Inflammaging: a new immune–metabolic viewpoint for age-related diseases

Ageing and age-related diseases share some basic mechanistic pillars that largely converge on inflammation. During ageing, chronic, sterile, low-grade inflammation — called inflammaging — develops, which contributes to the pathogenesis of age-related diseases. From an evolutionary perspective, a variety of stimuli sustain inflammaging, including pathogens (non-self), endogenous cell debris and misplaced molecules (self) and nutrients and gut microbiota (quasi-self). A limited number of receptors, whose degeneracy allows them to recognize many signals and to activate the innate immune responses, sense these stimuli. In this situation, metaflammation (the metabolic inflammation accompanying metabolic diseases) is thought to be the form of chronic inflammation that is driven by nutrient excess or overnutrition; metaflammation is characterized by the same mechanisms underpinning inflammaging.

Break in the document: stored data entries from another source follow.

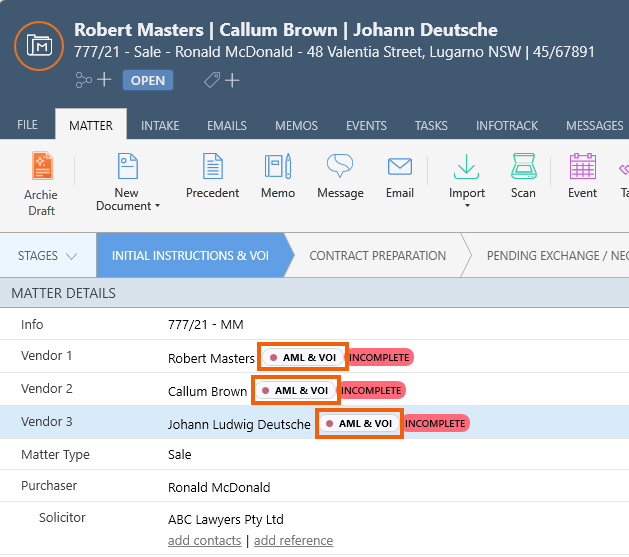The width and height of the screenshot is (629, 557).
Task: Open the Import dropdown menu
Action: 467,206
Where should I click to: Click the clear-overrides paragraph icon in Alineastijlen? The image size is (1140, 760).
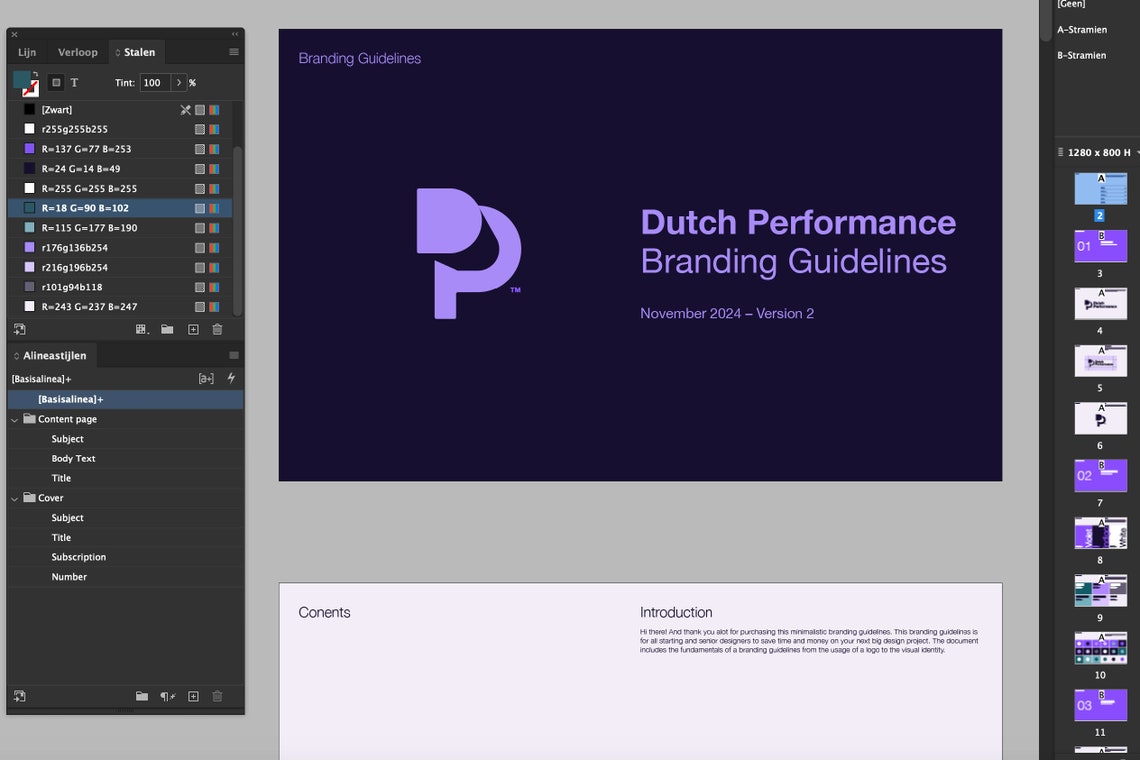click(166, 696)
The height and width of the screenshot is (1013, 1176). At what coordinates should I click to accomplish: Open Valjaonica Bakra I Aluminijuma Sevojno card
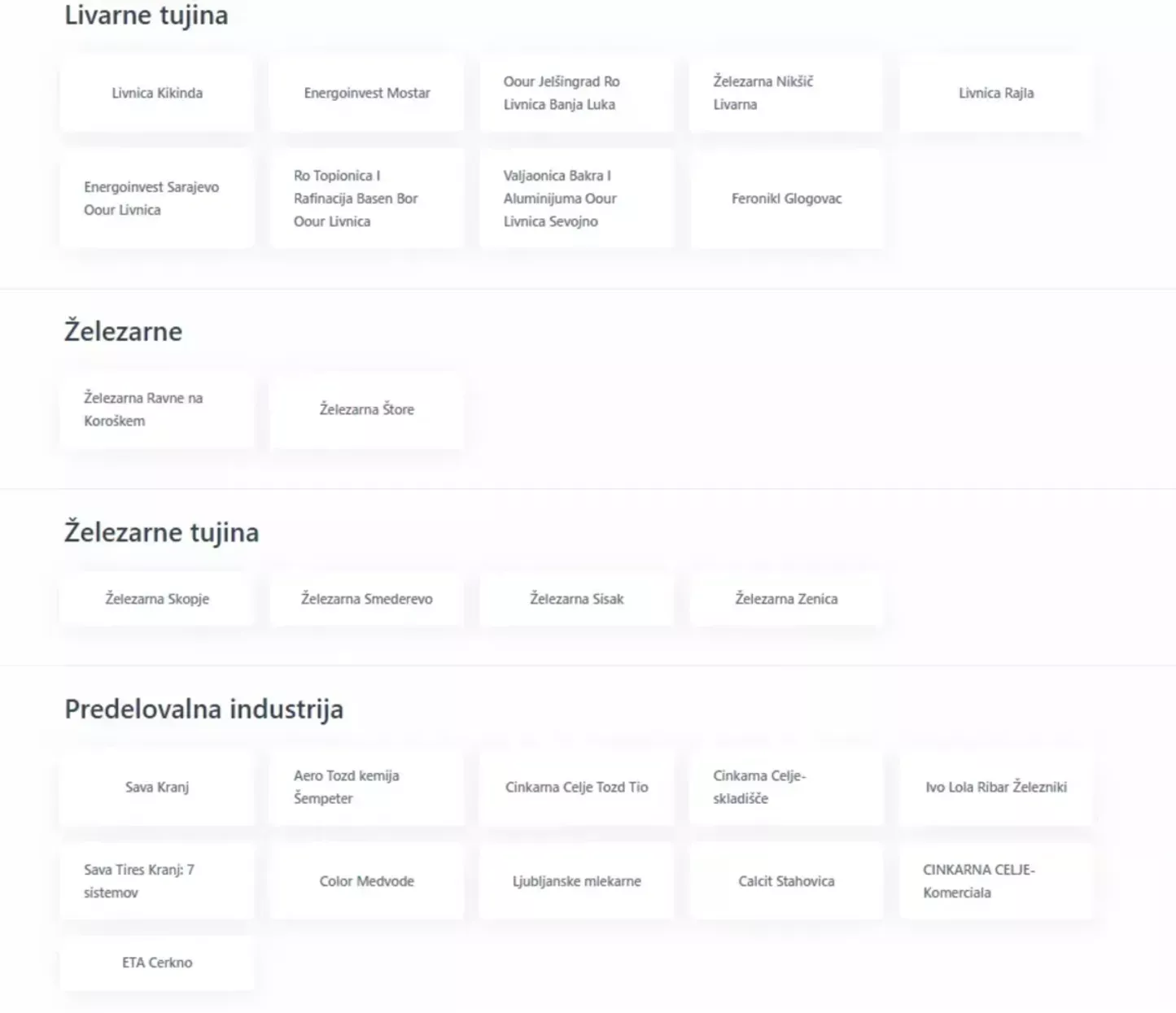pyautogui.click(x=576, y=199)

The gut microbiota has a central role in both metaflammation and inflammaging owing to its ability to release inflammatory products, contribute to circadian rhythms and crosstalk with other organs and systems. We argue that chronic diseases are not only the result of ageing and inflammaging; these diseases also accelerate the ageing process and can be considered a manifestation of accelerated ageing. Finally, we propose the use of new biomarkers (DNA methylation, glycomics, metabolomics and lipidomics) that are capable of assessing biological versus chronological age in metabolic diseases. Many mechanistic processes during ageing and age-related diseases cause inflammation. In this Review, the authors discuss the relationship between the immune and metabolic systems during ageing and age-related diseases and the potential use of new biomarkers capable of distinguishing between biological and chronological age in metabolic diseases.